Dist. Ct. Determined That a Liechtenstein Stiftung is a “Foreign Trust” for US Tax Purposes

 

According to Law360, in  Daphne Jeanette Rost, executor of the Estate of John H. Rebold, v. U.S., case number 1:19-cv-00607, in the U.S. District Court for the Western District of Texas the court held that an estate will not recover almost $600,000 in penalties and interest it had paid for failing to report foreign financial accounts after a federal court determined there was no dispute that it had established an entity qualifying as a foreign trust. 

John H. Rebold's estate set up a foundation that clearly was a trust because it did not conduct business and existed for beneficiaries that did not control it, the court ruled in a decision released Monday. The estate offered no facts to rebut the government's argument that it was not a domestic entity, the court added, dismissing the case. 

Rebold traveled to Switzerland in 2005 to establish the foundation, which was formed under Liechtenstein law as an entity known as a Stiftung. He deposited $2 million in 2005 and $1 million in 2007. Rebold failed to report the creation, the transfers or his ownership on his 2005-2007 tax returns. 

 

The Internal Revenue Service deemed the entity a foreign trust and assessed interest and penalties of $596,830 against Rebold. He paid and filed a refund suit before dying. Both the estate and the government filed for summary judgment. 

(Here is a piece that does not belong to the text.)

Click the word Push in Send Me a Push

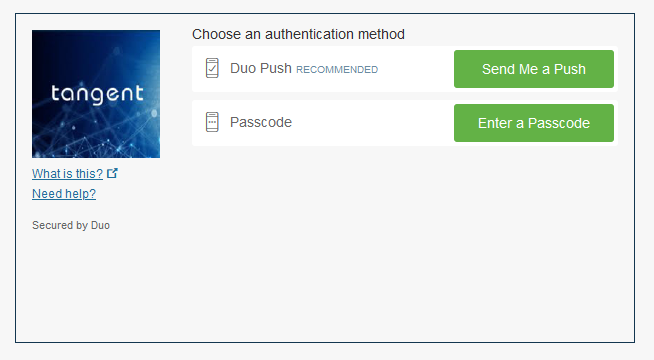pyautogui.click(x=569, y=69)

The core of the dispute is whether the foundation qualifies as a foreign trust for tax purposes, the court said. Treasury Regulations Sections 301.7701–1 and 301.7701–4(a) state that an entity is a trust if it preserves property for beneficiaries who do not participate in these duties and are not associates in a business.

The foundation meets these criteria, the court said. Its formation documents state its purpose is defraying the costs of Rebold's family. The documents also specifically state the foundation does not conduct business, the court said.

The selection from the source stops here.